What You Create Accountability For Is What You Get
Article | Accountability Insights
Everyone is talking about accountability these days, our government wants it, taxpayers demand it, corporations need it, stakeholders insist on it, while far too many people and institutions continue to ignore or avoid it. But exactly what is accountability, and how can you get people to take it? Is it about punishment for not getting results? Is it about taking revenge against someone who has failed to meet your expectations? No.
For us, accountability is more than a way to “act,” or a behavior to display when threatened with punishment for poor performance. It’s more than an “attitude,” of taking responsibility for your actions and not blaming others.

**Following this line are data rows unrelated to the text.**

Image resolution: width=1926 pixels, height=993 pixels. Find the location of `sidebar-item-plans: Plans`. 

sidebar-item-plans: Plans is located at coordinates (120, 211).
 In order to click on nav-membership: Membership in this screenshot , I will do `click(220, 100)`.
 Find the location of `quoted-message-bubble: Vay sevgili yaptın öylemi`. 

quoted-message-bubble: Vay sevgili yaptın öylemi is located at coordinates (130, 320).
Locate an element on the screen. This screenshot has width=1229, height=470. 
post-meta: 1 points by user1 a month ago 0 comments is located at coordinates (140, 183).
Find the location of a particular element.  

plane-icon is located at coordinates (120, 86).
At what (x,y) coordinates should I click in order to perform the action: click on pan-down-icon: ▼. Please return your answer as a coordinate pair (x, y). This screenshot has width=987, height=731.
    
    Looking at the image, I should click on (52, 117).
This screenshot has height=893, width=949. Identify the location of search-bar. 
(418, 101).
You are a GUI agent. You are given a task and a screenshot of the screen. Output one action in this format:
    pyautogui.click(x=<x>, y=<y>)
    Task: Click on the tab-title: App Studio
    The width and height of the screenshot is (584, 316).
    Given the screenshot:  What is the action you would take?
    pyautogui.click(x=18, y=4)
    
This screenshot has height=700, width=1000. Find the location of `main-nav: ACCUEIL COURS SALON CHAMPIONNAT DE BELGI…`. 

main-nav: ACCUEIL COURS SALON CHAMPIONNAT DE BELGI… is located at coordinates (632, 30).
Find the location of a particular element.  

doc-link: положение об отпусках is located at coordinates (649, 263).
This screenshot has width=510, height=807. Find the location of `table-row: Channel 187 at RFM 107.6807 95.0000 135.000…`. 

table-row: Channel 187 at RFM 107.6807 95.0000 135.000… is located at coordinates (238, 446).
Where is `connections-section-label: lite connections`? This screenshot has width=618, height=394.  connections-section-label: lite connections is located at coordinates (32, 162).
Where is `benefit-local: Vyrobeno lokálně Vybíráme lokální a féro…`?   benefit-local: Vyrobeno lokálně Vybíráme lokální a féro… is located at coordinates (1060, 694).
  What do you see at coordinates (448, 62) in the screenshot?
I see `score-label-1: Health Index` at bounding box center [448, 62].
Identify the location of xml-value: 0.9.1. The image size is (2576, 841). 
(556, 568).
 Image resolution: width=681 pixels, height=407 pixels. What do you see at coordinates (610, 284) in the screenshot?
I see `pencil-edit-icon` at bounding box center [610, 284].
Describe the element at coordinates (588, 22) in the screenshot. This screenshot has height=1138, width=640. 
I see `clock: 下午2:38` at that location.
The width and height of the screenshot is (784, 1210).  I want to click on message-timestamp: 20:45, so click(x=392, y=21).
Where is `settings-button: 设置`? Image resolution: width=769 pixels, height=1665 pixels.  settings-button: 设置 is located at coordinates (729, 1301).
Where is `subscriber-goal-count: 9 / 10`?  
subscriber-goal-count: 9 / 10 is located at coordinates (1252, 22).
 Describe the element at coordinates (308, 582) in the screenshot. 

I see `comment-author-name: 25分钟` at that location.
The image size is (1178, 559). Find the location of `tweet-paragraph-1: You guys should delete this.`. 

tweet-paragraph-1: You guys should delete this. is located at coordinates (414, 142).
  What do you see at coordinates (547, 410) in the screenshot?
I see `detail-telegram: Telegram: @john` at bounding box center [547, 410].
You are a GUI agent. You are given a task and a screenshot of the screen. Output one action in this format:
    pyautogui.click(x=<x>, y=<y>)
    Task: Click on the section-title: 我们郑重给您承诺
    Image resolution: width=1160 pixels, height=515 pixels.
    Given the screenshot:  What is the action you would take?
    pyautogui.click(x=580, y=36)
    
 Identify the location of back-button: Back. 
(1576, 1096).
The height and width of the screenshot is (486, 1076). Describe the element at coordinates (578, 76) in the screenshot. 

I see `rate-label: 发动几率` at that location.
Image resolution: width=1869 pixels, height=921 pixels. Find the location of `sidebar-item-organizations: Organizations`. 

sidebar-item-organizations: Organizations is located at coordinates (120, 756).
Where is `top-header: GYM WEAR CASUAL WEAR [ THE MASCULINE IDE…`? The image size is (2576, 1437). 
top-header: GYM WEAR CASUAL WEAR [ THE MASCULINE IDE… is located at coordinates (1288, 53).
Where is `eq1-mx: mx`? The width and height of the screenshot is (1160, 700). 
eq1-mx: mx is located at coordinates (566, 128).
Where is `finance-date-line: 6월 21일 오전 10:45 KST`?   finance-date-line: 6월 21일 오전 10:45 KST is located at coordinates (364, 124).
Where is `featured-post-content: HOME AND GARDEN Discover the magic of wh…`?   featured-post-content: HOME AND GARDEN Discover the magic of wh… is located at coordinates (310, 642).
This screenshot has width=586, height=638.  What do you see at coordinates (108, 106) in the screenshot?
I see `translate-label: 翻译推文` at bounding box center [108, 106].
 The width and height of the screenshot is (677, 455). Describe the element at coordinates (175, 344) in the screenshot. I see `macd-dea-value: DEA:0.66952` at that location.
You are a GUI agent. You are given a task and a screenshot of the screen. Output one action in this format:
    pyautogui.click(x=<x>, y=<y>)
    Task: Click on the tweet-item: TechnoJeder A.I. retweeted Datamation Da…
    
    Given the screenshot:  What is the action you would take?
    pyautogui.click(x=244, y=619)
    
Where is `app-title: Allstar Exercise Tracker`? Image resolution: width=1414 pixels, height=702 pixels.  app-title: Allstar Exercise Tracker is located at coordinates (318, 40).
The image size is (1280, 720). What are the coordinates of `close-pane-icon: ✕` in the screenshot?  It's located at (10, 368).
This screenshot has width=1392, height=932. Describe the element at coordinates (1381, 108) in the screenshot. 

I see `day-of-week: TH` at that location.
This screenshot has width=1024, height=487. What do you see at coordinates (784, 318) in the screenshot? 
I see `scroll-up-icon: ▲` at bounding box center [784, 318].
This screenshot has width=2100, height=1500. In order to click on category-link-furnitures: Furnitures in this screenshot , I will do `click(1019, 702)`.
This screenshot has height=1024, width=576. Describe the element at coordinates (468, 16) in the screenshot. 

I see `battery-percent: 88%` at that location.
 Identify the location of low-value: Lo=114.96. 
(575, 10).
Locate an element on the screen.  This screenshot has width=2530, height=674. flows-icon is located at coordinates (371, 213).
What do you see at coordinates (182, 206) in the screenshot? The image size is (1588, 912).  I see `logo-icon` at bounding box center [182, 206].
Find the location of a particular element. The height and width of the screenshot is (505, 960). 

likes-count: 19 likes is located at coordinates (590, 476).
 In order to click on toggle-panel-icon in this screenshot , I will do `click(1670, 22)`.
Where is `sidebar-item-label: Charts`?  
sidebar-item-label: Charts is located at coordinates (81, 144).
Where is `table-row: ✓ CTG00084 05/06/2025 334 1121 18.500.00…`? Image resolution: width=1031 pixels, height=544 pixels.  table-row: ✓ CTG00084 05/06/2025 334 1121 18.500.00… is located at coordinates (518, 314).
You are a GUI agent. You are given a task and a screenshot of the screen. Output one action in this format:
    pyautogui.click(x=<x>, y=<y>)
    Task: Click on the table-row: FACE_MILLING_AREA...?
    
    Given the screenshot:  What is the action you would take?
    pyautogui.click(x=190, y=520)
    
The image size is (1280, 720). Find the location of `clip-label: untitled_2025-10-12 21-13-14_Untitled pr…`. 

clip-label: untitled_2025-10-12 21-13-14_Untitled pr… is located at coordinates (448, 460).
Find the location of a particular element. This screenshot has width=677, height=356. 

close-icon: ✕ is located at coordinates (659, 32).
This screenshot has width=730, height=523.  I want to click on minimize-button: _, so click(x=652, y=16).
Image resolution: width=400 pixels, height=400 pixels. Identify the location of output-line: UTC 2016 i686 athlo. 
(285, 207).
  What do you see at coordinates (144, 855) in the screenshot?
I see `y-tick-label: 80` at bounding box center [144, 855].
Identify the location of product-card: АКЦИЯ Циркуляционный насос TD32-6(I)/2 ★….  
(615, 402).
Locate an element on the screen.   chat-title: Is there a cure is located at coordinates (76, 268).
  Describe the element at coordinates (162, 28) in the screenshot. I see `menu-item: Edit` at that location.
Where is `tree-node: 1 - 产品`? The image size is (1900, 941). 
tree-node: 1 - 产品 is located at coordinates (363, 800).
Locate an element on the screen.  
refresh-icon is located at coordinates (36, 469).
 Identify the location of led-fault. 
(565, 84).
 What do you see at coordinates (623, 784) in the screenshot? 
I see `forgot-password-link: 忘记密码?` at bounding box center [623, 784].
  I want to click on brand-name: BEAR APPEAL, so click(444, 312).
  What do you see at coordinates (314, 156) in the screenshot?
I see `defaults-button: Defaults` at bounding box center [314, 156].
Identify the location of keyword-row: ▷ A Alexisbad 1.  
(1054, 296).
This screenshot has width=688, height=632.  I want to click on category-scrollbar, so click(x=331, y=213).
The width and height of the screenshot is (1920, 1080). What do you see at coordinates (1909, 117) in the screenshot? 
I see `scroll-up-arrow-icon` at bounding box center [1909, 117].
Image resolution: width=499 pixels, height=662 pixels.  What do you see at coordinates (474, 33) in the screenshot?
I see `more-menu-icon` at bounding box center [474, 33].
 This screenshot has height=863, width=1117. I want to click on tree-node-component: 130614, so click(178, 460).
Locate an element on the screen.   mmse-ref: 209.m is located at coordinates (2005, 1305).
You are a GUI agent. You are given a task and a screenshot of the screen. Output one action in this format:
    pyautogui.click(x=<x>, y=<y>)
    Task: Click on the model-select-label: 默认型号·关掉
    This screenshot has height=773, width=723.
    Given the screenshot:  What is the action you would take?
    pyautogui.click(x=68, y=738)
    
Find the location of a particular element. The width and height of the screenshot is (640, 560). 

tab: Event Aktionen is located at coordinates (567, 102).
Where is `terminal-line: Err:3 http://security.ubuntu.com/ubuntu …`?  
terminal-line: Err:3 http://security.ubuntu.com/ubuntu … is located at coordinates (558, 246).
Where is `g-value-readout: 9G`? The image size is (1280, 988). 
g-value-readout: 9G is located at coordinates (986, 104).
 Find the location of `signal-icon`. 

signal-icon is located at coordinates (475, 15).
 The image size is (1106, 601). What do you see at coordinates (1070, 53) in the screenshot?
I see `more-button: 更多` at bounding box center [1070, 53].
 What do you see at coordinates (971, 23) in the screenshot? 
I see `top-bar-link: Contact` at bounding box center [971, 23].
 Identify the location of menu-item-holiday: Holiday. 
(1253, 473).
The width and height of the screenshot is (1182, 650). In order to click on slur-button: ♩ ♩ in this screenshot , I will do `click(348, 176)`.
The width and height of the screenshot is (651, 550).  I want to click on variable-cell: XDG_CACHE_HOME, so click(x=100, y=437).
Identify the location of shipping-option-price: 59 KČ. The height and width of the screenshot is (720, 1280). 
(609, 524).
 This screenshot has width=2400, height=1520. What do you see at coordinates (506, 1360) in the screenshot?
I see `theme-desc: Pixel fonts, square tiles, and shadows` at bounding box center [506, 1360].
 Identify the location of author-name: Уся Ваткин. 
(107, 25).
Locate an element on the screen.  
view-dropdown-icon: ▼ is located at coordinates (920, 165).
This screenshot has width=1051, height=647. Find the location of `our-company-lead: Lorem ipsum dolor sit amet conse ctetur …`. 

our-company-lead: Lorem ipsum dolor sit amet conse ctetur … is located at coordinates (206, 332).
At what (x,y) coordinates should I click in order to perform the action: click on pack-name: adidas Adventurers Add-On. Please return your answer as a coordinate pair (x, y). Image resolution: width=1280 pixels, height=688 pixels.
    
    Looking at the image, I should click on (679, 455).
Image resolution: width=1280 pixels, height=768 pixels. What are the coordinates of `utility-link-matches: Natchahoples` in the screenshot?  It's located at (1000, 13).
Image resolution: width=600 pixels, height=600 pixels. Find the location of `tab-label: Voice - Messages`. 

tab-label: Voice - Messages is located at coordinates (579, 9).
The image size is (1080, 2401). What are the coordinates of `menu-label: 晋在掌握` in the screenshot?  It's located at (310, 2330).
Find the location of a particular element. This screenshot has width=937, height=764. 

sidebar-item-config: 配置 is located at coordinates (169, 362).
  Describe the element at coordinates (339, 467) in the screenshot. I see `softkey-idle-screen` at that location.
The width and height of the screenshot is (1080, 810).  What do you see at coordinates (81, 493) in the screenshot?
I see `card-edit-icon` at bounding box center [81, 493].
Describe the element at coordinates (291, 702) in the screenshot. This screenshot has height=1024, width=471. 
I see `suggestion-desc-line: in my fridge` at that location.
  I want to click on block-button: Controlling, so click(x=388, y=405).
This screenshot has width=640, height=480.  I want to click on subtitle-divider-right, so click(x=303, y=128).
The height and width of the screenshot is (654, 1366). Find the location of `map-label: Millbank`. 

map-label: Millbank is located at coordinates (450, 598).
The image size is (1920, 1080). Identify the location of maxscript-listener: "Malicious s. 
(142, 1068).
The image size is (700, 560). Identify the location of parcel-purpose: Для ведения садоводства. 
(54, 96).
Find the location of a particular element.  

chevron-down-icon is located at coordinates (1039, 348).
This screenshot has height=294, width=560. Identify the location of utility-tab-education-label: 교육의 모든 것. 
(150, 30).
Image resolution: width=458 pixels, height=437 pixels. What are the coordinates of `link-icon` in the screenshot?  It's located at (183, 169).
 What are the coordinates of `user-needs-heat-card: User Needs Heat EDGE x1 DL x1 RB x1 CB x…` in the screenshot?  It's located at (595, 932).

Accountability, in its truest and most authentic form, is a personal “attribute” that exemplifies who you are. It is “a way of being” that empowers you, each individual on your team and every single person in your organization, to meet and even surpass your highest expectations.
Everyone who is working to make things happen has probably heard these questions asked on numerous occassions: “Exactly how do we prevent the surprises that so often blindside us, despite all our best efforts to make things happen the way we expect them to happen? How can we improve our follow-up so that we get the results we want? And how do we do it without making people feel resentful, resistant, manipulated, and controlled?” Answering these questions requires understanding the inseparable connection between expectations and accountability—that’s when you begin to discover the secret to holding others accountable. Why? Because we only hold people accountable for one thing: the expectations we have of them. Whether the expectation is for someone to turn in a report on time, make a sale this quarter, build a product according to certain specifications, or ship a part by a certain time of the day, they are all expectations—things we need other people to do for us. The very process of managing these expectations becomes the act of holding others accountable. Performing this act in a positive, principled way will not only deliver results, it will simultaneously raise both individual and organizational morale.